12) Medical Bills Cannot be Discharged in Bankruptcy-

All unsecured contract debts such as credit cards, personal loans, and medical bills can be dischargeable in bankruptcy.

13) Taxes are Non Dischargeable in Bankruptcy-

Taxes can be mitigated in bankruptcy and can therefore be dischargeable. However, there are still qualifications to which taxes may be discharged or receive relief, but once qualifications are met then the debt or portions of the debt may be discharged. Some tax related debts that can be discharged are: Some federal, state, and local taxes, inheritance taxes, and personal property taxes. Furthermore taxes due without the filing of a tax return are not dischargeable- which may account for the origin of non-dischargeable taxes as a myth.

14) You Must Have a Lot of Debt to File for Bankruptcy-

There is no minimum requirement to meet to file for bankruptcy. The only requirement for filing for bankruptcy is that there is 1) a debt, 2) you are unable to pay the debt, 3) your inability to pay the debt is based on your current income.

15) Filing for Bankruptcy is Hard-

Whenever you are considering filing for bankruptcy you should always consult with an attorney with bankruptcy experience. In most cases bankruptcy proceedings are non-complex legal proceedings. However, if you are inexperienced and cannot find all of the details within the bankruptcy and are unfamiliar with bankruptcy code then the proceedings may be very difficult. Therefore filing your bankruptcy case with an attorney makes your case much easier as the technical financial details are left to those with experience.

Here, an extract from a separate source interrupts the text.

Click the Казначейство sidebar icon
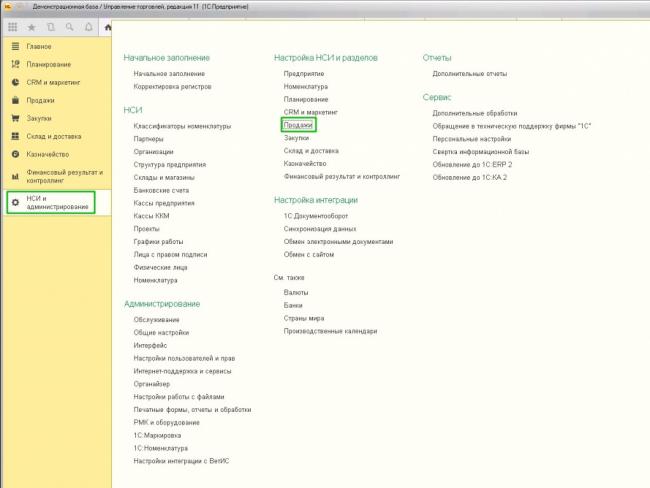Screen dimensions: 650x488 pos(14,154)
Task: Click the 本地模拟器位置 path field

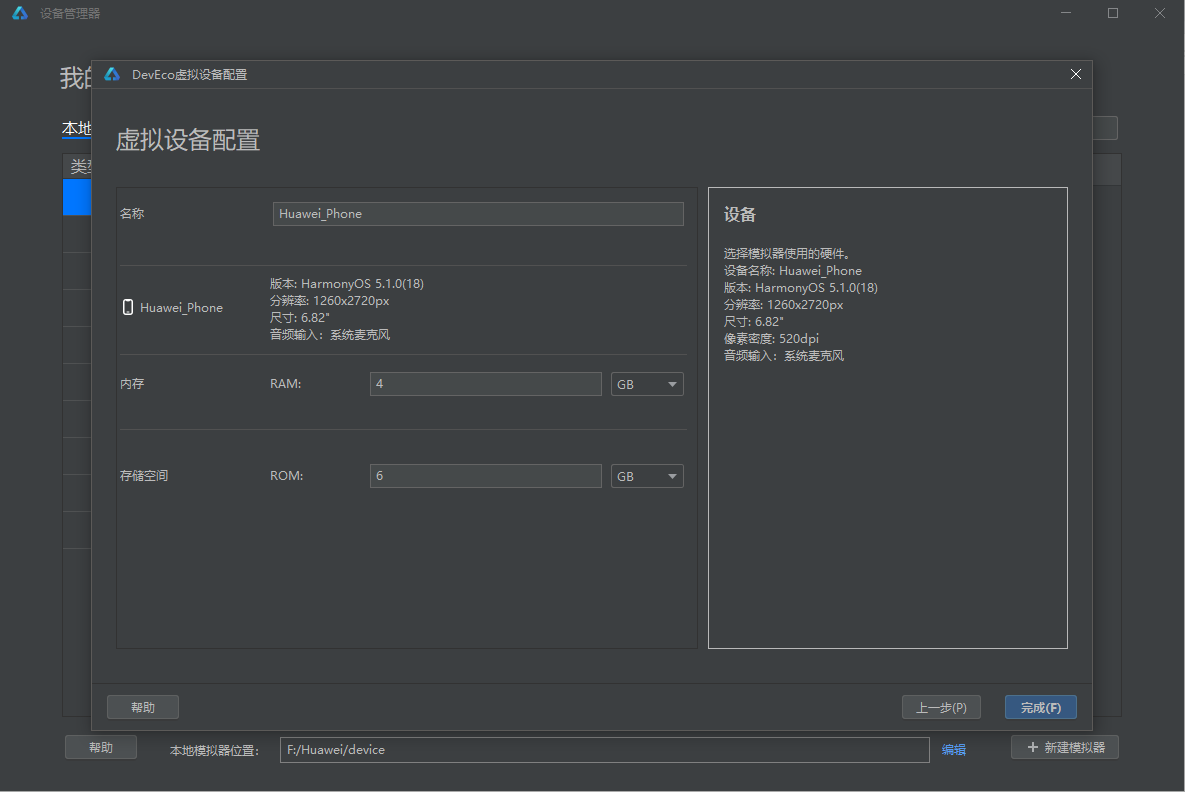Action: point(603,750)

16) I’m So Bankrupt I Cannot Afford an Attorney-

In a Chapter 13 bankruptcy case money is specifically set aside to account for payments owed to creditors within your bankruptcy plan. The money set aside within the plan is still paid out to the creditors regardless of whether or not an attorney is retained. In the event that the debtor does retain council the money pooled within the plan is used to pay the attorney’s fees instead of paying more money off to the other unsecure creditors. Therefore if there is no difference in cost for legal representation then you might as well hire an attorney to mitigate your other debts. Chapter 7 allows for liquidation processes to take place to cover all creditor debts including legal fees. However, in a chapter 7 bankruptcy these fees will be required upfront. Chapter 7 bankruptcies allow for other unsecure debts to go unpaid for short amounts of time to ensure that the debtor may prepay for legal and other court related bankruptcy costs.

17) Bankruptcy Will Damage My Credit for 10 years-

Bankruptcy will appear on your credit report for up to 10 years, but it does not mean that it will damage your credit for 10 years. In some cases a bankruptcy will also be removed from a bankruptcy report in a shorter amount of time—for example a chapter 13 bankruptcy can be dropped off a credit report in a soon as 7 years. Even if the bankruptcy stays on the credit report it does not mean that it will negatively affect your credit score. In most cases you may begin rebuilding your credit within months of your bankruptcy discharge and therefore you can begin rebuilding your credit score as soon as you are able to obtain forms of secure credit. In fact a bankruptcy attorney can prevent negative reporting on your credit score during the bankruptcy which puts you in a better position following your bankruptcy to improve your credit.

18) I Will Never Be Able to Own Anything After Bankruptcy-

Filing for bankruptcy should in no way restrict your ability to own anything in the future. In fact some wealthy entrepreneurs have recovered from bankruptcy and amassed great fortunes; such as, Donald Trump and Walt Disney. Once you are able to rebuild your credit to a point where you can obtain unsecure debt you will be able to make many purchases and take possession over such items.